JERUSALEM, Aug 22 (Reuters) - Israel formally protested to Spain on Monday at comments by Madrid's foreign minister on a vote at the United Nations General Assembly next month to upgrade the diplomatic status of the Palestinians.
Yigal Palmor, a Foreign Ministry spokesman, said Israel had summoned Madrid's ambassador and expressed amazement and disappointment at remarks Foreign Minister Trinidad Jimenez was quoted by the El Pais newspaper as having made.
The ambassador said Jimenez's comments had been misunderstood and Spain would insist any Palestinian motion it supported include a demand for an immediate resumption of Middle East peace talks and security guarantees for Israel, Palmor said.
Israel says it fears Palestinian President
Mahmoud Abbas's plans to seek U.N. backing for prospective statehood, while peace talks remain frozen over settlements, may trigger violence and pile more diplomatic pressure on the Jewish state.
Abbas is seen as likely to win a mandate to upgrade the status of the Palestinian territories to that of a non-member state at the U.N., though without achieving full membership in the world body, because of Washington's objections to his plan.

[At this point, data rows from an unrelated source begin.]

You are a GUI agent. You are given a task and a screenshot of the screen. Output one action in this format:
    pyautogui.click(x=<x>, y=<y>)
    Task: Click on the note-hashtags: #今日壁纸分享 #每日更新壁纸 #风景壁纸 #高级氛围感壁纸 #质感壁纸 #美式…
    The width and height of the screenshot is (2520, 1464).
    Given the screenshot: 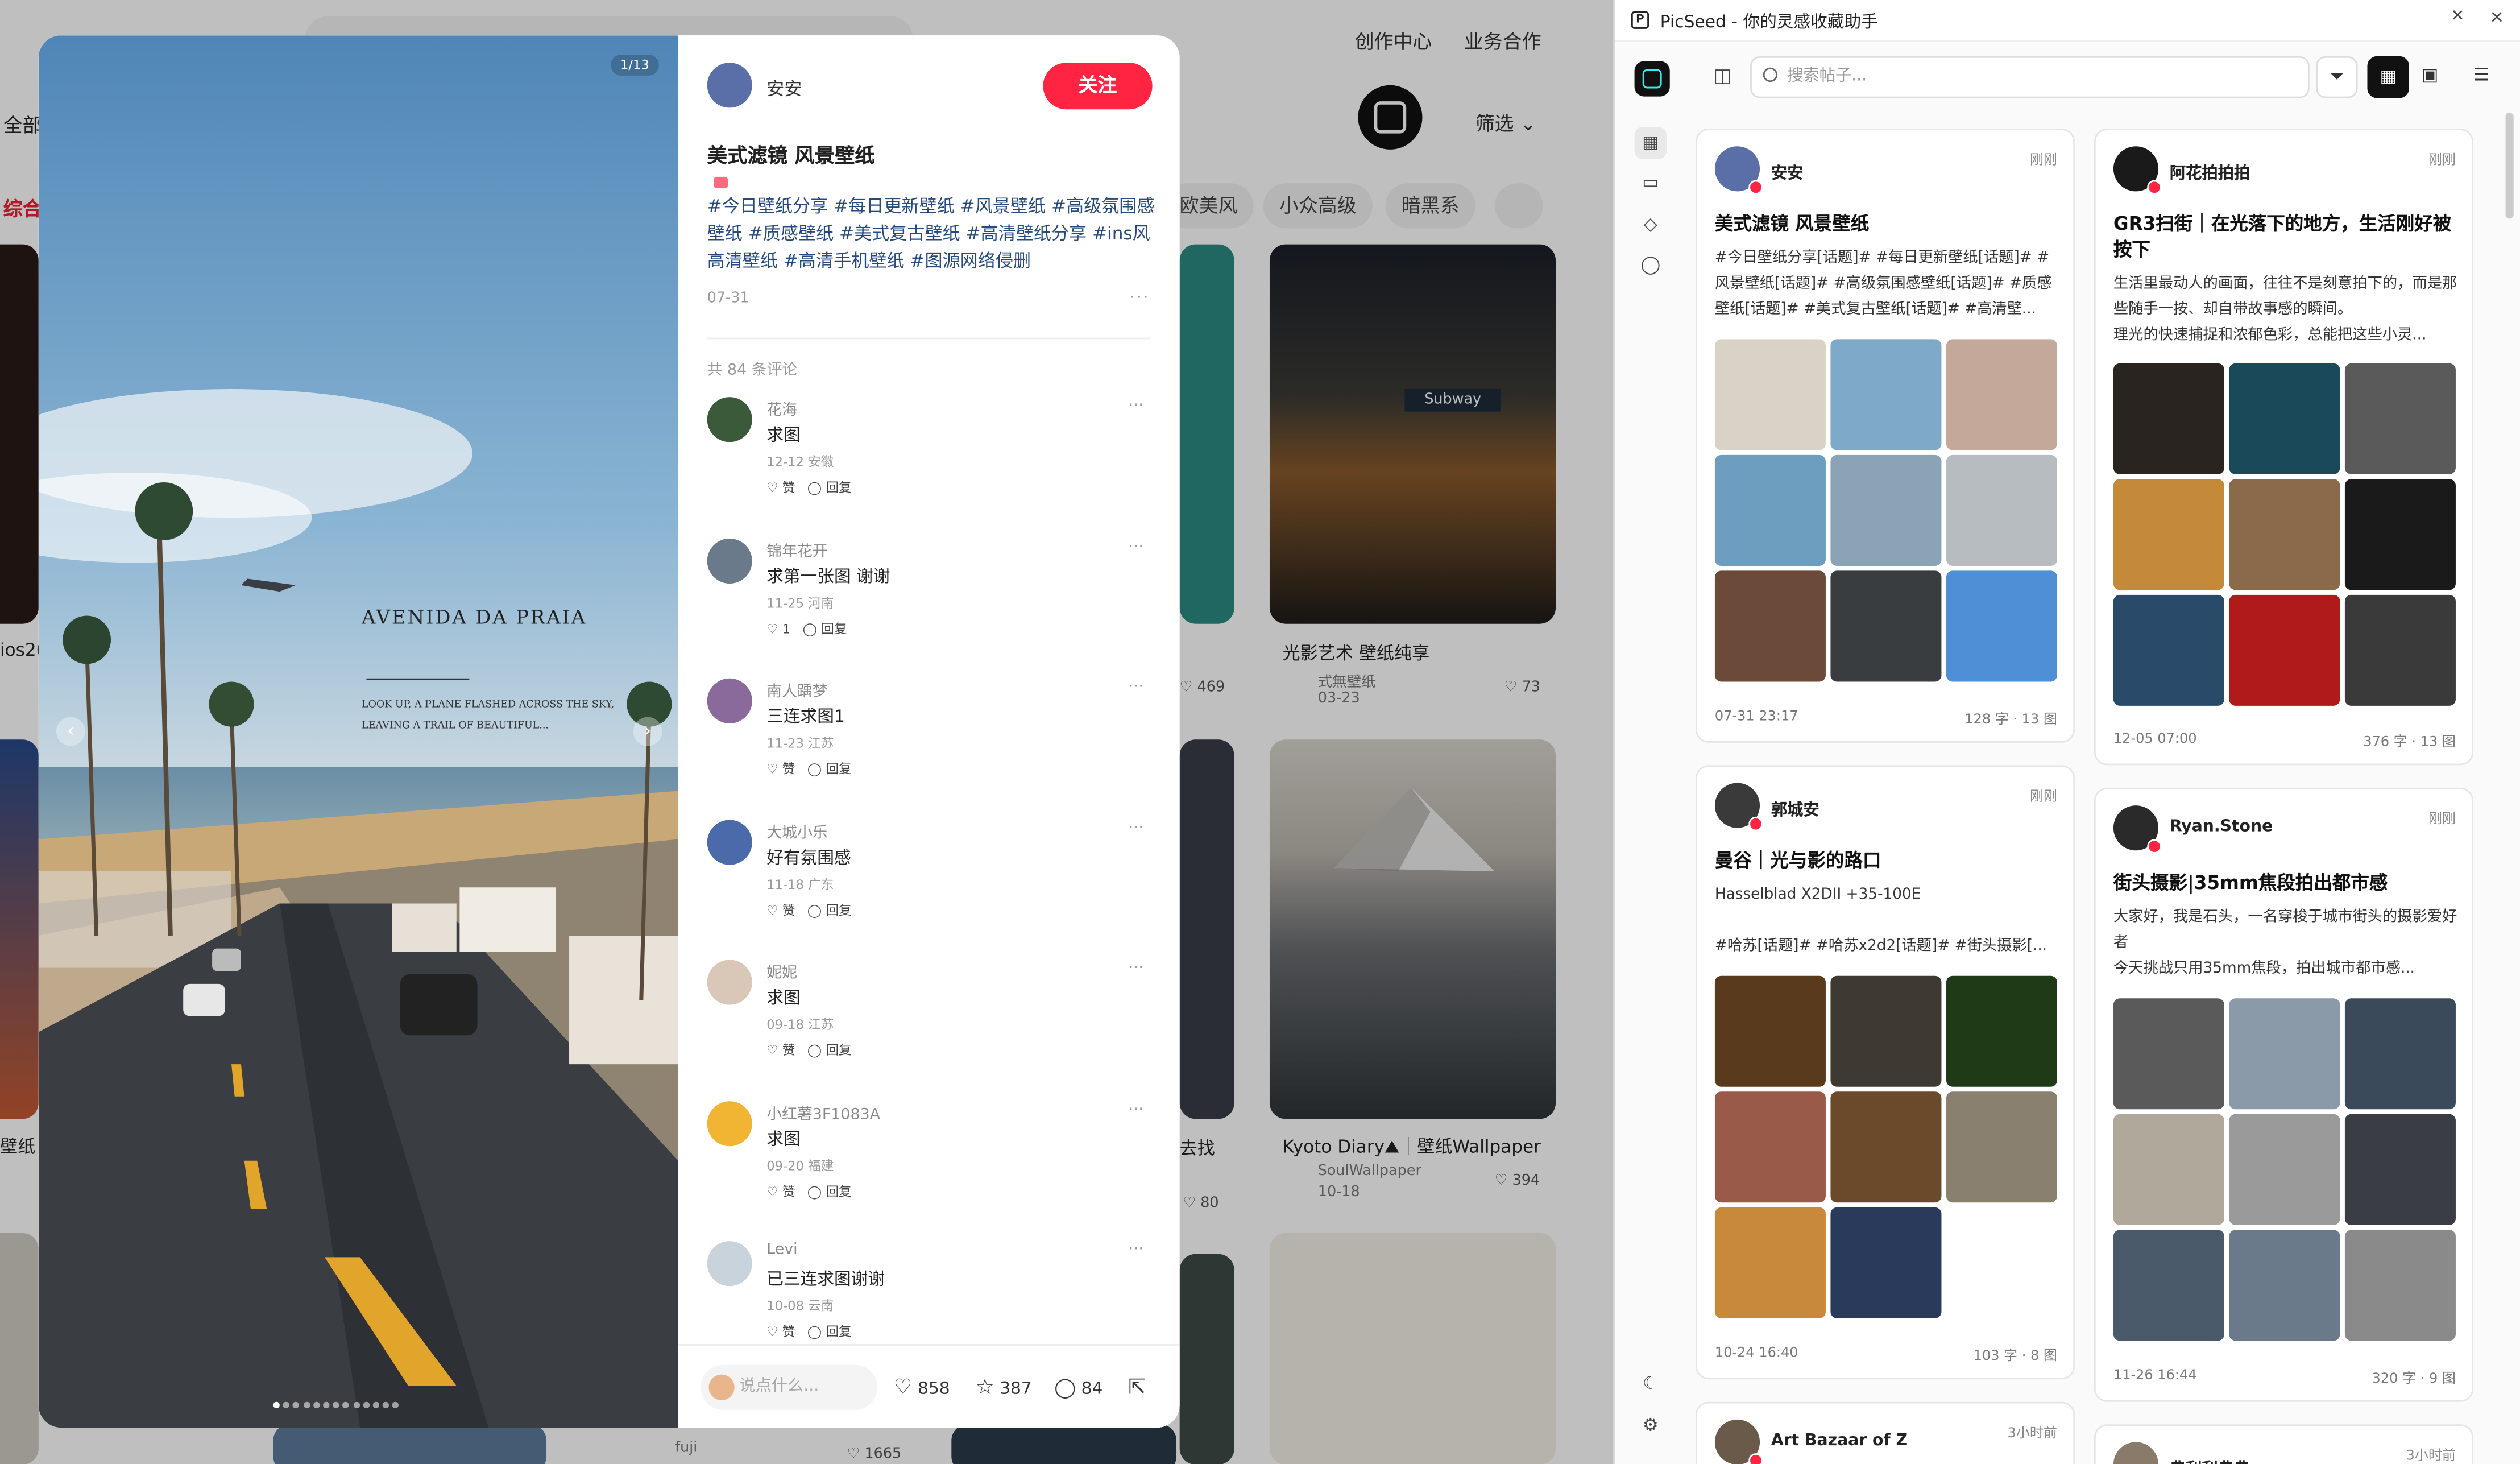 What is the action you would take?
    pyautogui.click(x=933, y=234)
    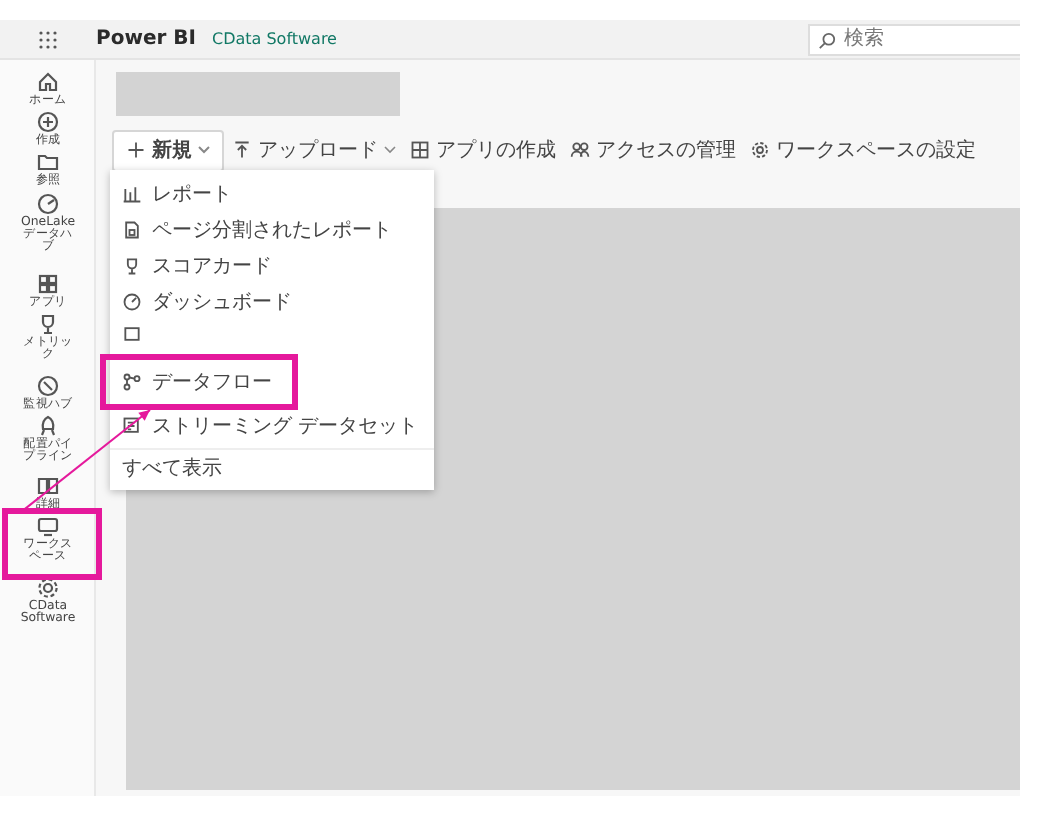  What do you see at coordinates (827, 40) in the screenshot?
I see `search-icon` at bounding box center [827, 40].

Jimenez was quoted as telling the Spanish newspaper he hoped a Sept. 2 meeting of European Union foreign ministers in Poland would bring progress toward recognizing a state which Palestinians want to establish on land Israel captured in a 1967 war.
There's the feeling that now is the time to do something to give the Palestinians the hope that a state could become reality, Jimenez was quoted as saying.
We have to give them some signal, because if we don't it could generate great frustration for the Palestinian people.